- **Description of the task**
Retrieve all lines below that have the string "search".

- **Recorded information**
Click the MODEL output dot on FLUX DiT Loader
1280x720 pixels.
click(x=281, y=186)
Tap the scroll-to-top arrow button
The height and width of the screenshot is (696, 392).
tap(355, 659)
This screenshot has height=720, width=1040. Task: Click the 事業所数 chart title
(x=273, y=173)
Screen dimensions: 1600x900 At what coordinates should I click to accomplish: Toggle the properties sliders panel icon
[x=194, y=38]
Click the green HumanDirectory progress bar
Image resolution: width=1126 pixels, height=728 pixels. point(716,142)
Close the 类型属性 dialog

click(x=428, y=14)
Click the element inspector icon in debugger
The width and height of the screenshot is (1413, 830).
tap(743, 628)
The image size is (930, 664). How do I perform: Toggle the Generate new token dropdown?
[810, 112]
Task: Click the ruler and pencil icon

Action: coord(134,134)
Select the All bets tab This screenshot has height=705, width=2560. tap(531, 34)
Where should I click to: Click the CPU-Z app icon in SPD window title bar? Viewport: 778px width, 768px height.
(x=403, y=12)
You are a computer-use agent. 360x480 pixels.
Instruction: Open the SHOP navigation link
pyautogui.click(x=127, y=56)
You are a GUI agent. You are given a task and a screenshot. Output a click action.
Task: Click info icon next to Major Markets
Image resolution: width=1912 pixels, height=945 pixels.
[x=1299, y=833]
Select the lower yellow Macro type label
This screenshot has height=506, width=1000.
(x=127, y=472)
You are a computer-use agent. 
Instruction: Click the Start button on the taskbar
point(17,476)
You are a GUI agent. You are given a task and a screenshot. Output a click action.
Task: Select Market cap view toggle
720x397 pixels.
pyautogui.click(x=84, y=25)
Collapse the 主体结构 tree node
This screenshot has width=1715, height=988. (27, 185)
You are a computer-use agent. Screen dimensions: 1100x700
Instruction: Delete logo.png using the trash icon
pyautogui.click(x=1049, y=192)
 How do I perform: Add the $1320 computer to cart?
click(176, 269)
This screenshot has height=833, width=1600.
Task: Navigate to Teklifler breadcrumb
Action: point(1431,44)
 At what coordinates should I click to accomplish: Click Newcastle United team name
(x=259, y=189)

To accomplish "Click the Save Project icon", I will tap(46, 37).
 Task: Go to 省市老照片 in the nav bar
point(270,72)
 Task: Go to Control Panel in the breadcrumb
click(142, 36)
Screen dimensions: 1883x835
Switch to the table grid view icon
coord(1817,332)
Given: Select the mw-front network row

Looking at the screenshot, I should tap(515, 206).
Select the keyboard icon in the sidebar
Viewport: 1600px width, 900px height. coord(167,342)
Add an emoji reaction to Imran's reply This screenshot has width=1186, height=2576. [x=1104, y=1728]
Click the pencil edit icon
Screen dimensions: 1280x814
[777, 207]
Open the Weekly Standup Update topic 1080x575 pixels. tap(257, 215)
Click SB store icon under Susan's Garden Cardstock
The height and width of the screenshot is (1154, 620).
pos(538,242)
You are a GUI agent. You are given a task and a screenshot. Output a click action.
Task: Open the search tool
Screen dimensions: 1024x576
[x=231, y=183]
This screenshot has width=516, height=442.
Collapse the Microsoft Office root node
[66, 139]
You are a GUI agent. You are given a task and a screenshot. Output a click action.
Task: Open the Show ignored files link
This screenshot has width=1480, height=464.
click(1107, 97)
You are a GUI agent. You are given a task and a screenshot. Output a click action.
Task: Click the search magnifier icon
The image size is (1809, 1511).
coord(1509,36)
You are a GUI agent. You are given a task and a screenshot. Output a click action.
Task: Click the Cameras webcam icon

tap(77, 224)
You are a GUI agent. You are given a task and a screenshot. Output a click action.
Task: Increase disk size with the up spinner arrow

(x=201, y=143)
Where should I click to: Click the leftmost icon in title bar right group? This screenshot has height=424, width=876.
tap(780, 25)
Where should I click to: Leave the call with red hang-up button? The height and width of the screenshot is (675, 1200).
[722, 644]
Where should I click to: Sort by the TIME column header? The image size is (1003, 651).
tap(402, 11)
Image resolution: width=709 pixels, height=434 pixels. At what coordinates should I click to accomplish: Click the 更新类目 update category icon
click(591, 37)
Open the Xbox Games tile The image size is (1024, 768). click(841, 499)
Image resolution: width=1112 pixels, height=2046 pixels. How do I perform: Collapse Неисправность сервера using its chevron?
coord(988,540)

- **Answer**
Task: Open the search tool
Task: Click the search magnifier icon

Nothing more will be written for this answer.